C’est pourquoi, nous avons décidé en 2017 de mettre en ligne, gracieusement, l’intégralité de l’ouvrage afin que les internautes puissent le trouver et le lire plus facilement. Le livre peut être téléchargé en cliquant sur ce lien.

L’idée s’est alors dessinée de poursuivre le travail sous une autre forme en lançant une grande enquête comparative sur la façon dont était organisée pour l’histoire, dans différents pays, la conservation des dix documents d’archives majeurs nativement numériques. Mais là encore, comment quelques individus pourraient-ils déployer des projets de cette ampleur si les institutions concernées elles-mêmes sont aux abonnés absents ?

En 2018 – il a alors 85 ans – Charles s’enthousiasme pour un nouveau projet que, m’a-t-il dit, lui a soufflé son épouse : rédiger un dictionnaire amoureux des archives, dans la lignée des dictionnaires amoureux publiés chez Plon et rédigés par des auteurs renommés. Jean Favier n’est plus là pour en assurer la direction…

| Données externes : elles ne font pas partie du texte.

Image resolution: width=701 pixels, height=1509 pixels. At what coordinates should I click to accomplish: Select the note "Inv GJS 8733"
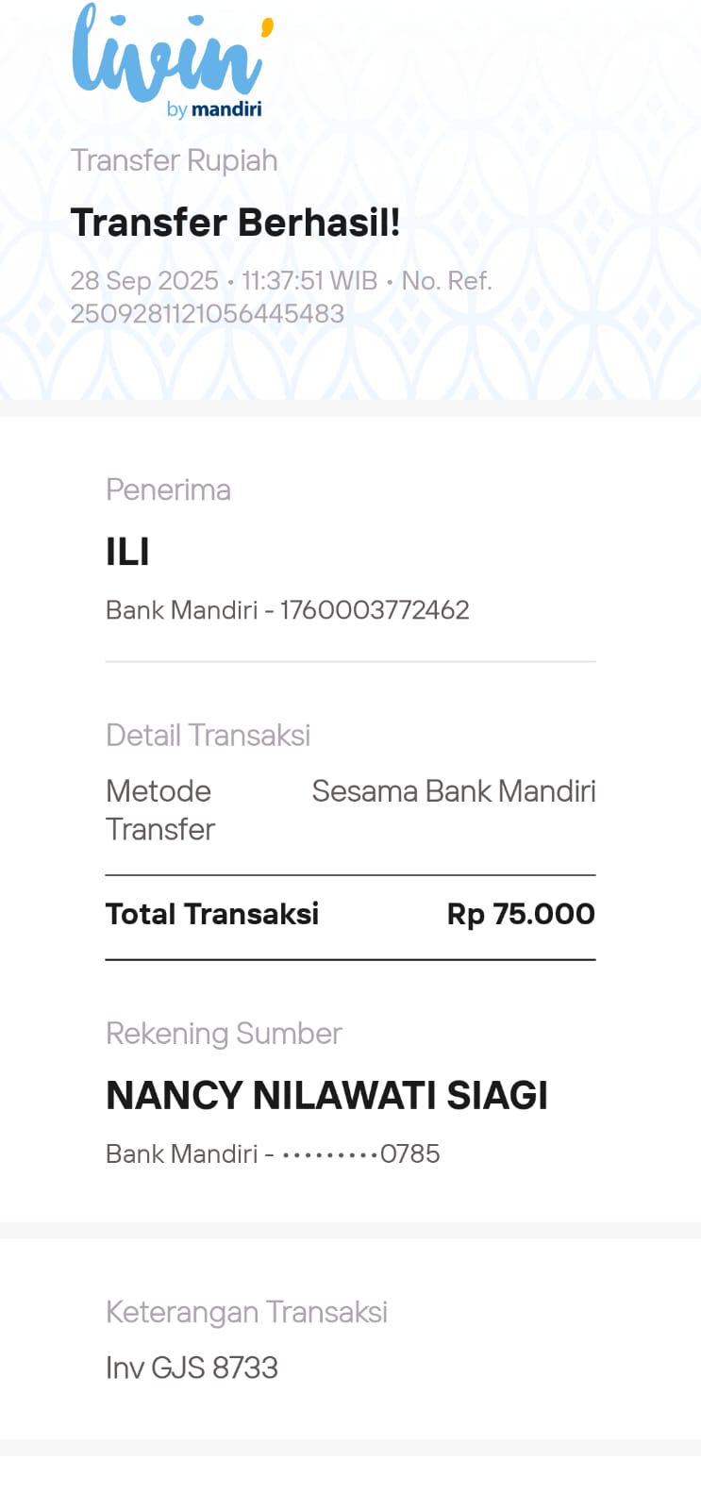(x=192, y=1368)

Voici toutefois un extrait du synopsis rédigé par Charles :  » Le mot archives fait certes partie du vocabulaire de tous les jours, mais son sens échappe au grand nombre. Il n’est connu que par ceux qui en assurent la conservation et par ceux qui y recourent pour faire valoir un droit ou pour faire des recherches historiques. Le Dictionnaire comprendra, classés dans un ordre alphabétique, les termes relatifs aux matériaux d’archives analogiques et électroniques, à leur préservation, leur traitement et leur communication, à l’administration, au fonctionnement et à l’histoire des services et des institutions d’archives ainsi que des notices biographiques sur des érudits et des professionnels qui ont marqué et fait progresser la théorie et la pratique archivistiques ».

Je n’ai pas su aider ses rêves autant qu’il a aidé les miens…

Reposez en paix, Charles, grand amoureux des archives devant l’Éternel.